What follow are specific themes, including the Libyan tragedy (Malta being one of the worst hit for the loss of market, immigration flow, and the boost to local trafficking crime); immigration and racism (including cold-blooded racist murder); Ukraine (not a black and white situation); Pope Francis; and the Ark Royal blockade (a spectacular and defiant signal of peace and neutrality against those who had invited the British warship. Australian dockers served the same treatment.
The book concludes with the unconditional surrender (including, in Sammy Meilaq’s view, that of the PL) and Quo Vadis, an ominous prospect for a national parliament reduced to a local council.
Michael Grech’s critical epilogue
In his typical critical style, Michael Grech pens a critical epilogue for the book, with his prophecies and sins on one side, possibilities and limits in the writing on the other. He responds to the queries raised by Meilaq at the end of the book by claiming that the Maltese were and continue to believe this is the best world possible. One can add that this is a haven for political “progressives” who drive the reformist chariot. Eurocentrism is a related concept and has been plaguing Maltese consciences since the PN developed its italianità, part of a tradition intent on separating us from the southern Mediterranean in the eyes of our British colonisers. The EU’s anti-democratic centralism and neoliberalism continues to support the spread of similar racist lines and right-wing politicians to power.

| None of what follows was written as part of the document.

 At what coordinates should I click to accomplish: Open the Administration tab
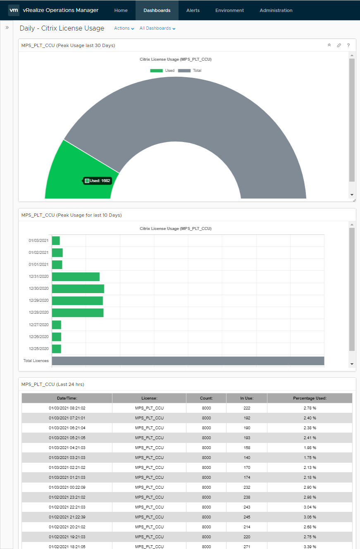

Playing the past against the present allows Meilaq to observe what happened to some of the false promises at the time of Malta’s EU membership: serious and transparent institutions (at least we did not get hoodwinked as much as Gorbachev did); a Christian Europe (Eddie’s dream of sorts but he missed large chunks of European history here); safeguarded sovereignty (so what’s the problem with neutrality?); workers’ rights (we have referred above); and, to be less provincial (not really something to boast about). These counter-narrative themes require further elaboration. Others are more difficult to hold, such as the call for an industrial policy on a national scale. Industry survives in Malta and manufacturing contributes to the balance of payments besides being the reason for some of the financial services, but promoting an industrial Malta is another thing. This is similar to Meilaq’s desperate call for a Messiah (and Grech takes him to task over this). Waiting for Godot?
Finally, and I am in full agreement with Michael Grech on this, Meilaq talks about the people. What constitutes this ‘people’? The idea of writing such a book is, after all, not just to leave a testament for memory’s sake but also to get those who still want to think outside mass alienation, to engage with the arguments in an open-ended and critical manner.